Прозрачные глаза закрыты, на бледном лице синий холодный отсвет.
И возвращается то самое ощущение, что не отпускало так долго. То, от чего выходя из зала, Крис не совсем понимал, где находится. Все тело будто пронзают тонкие иголки, задевающие каждое нервное окончание... И остается только сосредоточенное лицо Тома, словно выхваченное из тьмы бледным пятном света.
Музыка заливается в сознание чем-то волнующим, холодным... И Крису кажется, что она везде. В воздухе, в теле, под кожей... Она оплетает тонкой электрической сетью, проникающей все глубже.
Больно.
Безысходность, падение, оставленность... Мрак, однажды проникший в душу, больше не отпустит. Не уйдет. Выпьет по капле, забрав все светлое.
И оболочка, что осталась – грязная, отвратительная, испятнанная грехом – больше никогда не очистится. Потому что грязь несовместима со светом.
На лице Тома словно проступают черные линии. Тонкие, ломаные... Оплетают закрытые глаза, рвут тонкую кожу...
Холод охватывает все существо. Музыка словно превращается в жидкий азот. И Крис уже уверен, что еще несколько нот и сердце замерзнет.
Нет... не мышца, перегоняющая кровь, а сердце. То, что чувствует.
И вдруг все обрывается.
Резко, словно вилку выдернули из розетки.
Хемсворт в оцепенении смотрит на музыканта, не в силах шевельнуться. Заглядывает в его потемневшие мутные глаза. И вдруг...
По впалым щекам Тома, оставляя влажные дорожки, катятся блестящие в темноте слезы.
Крис, не совсем отдавая себе отчет в том, что делает, встает, медленно подходит к флейтисту и касается большими пальцами его лица, стирая влагу.
И шепчет:
– Этого нет, Том. Ты слышишь? Это только иллюзия. Тьма не тронет тебя.
Слова приходят ниоткуда. Хемсворт просто говорит то, что рождается в голове. Не анализируя, не думая о значении. Он просто знает, что Тому нужно сейчас именно это.
Хиддлстон опускает руки с флейтой и, хватая ртом воздух, пытается отвернуться. Но Крис не дает ему этого сделать. Хватает за хрупкие плечи и дергает на себя.
И вот тут его словно прошибает молния.
Хрупкое тело, холодные глаза... и приоткрытые, влажные от слез тонкие губы.
Хемсворт медленно наклоняется к этим губам и мягко прикасается, пробуя на вкус. Том дергается, в попытке отстраниться, но Крис только притягивает его ближе, усиливает напор. И чувствует вдруг, как губы музыканта раскрываются, как он едва заметно подается вперед...
Осознание обжигает.
Он, Крис Хемсворт, уволивший фотографа только по подозрению в гомосексуальной связи, целует мужчину. Да, не просто целует... А осторожно прижимает к себе, скользя ладонями по худой спине.
Это ведь... мерзко!
И Крис с силой отталкивает флейтиста от себя.

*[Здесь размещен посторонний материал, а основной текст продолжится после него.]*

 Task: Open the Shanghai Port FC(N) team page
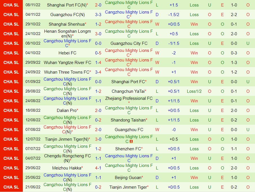pyautogui.click(x=67, y=5)
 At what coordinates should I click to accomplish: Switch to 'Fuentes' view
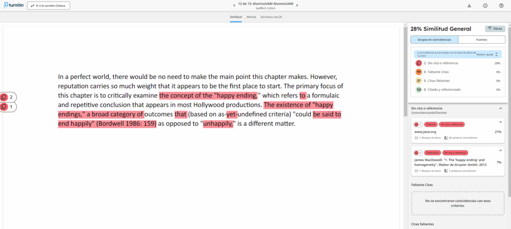[x=481, y=39]

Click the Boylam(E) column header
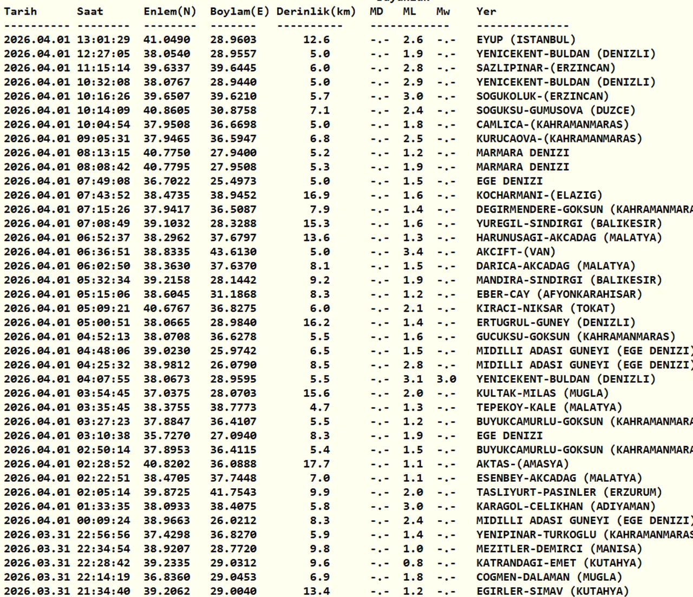(239, 11)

Так резко, что тот впечатывается лопатками в стену.
– Я не... гей! – Хемсворт почти выкрикивает это.
Так, будто это Том набросился на него с поцелуем.
И запоздало понимая, что виноват-то как раз он сам, Крис отступает на шаг, пугаясь происходящего.

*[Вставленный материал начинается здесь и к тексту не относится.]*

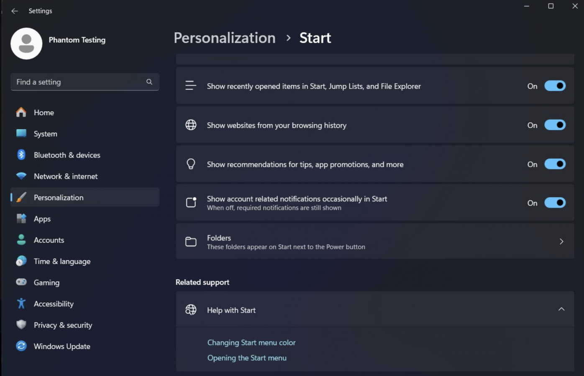Click the back arrow icon
Viewport: 584px width, 376px height.
coord(15,11)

Хиддлстон сейчас легко может вызвать полицию. То, как Крис толкнул его наверняка записали камеры.
Но музыкант только молча смотрит немигающим прозрачным взглядом, будто пытаясь понять, что произошло.

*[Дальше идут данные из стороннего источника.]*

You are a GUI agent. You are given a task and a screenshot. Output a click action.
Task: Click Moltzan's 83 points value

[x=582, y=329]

– Мне лучше уйти, – Хемсворт делает еще шаг назад, – извините.
– Ничего... – голос у Тома совсем пустой, – вы не виноваты.
– До свидания, – Крис скомкано кивает и почти бежит к выходу.
Просто уйти и забыть. И отвратительный инцидент, и пустой взгляд Тома, и губы... Холодные, влажные от слез...
Черт!
Крис выскакивает в коридор и со всей силы захлопывает за собой дверь.
***
Едва дверь захлопывается, Том прижимает ладони к пылающему лицу, пытаясь успокоиться.
Что ему сейчас поможет так это виски из минибара. Плевать, что завтра встреча с продюсером. Ее можно перенести и на вечер.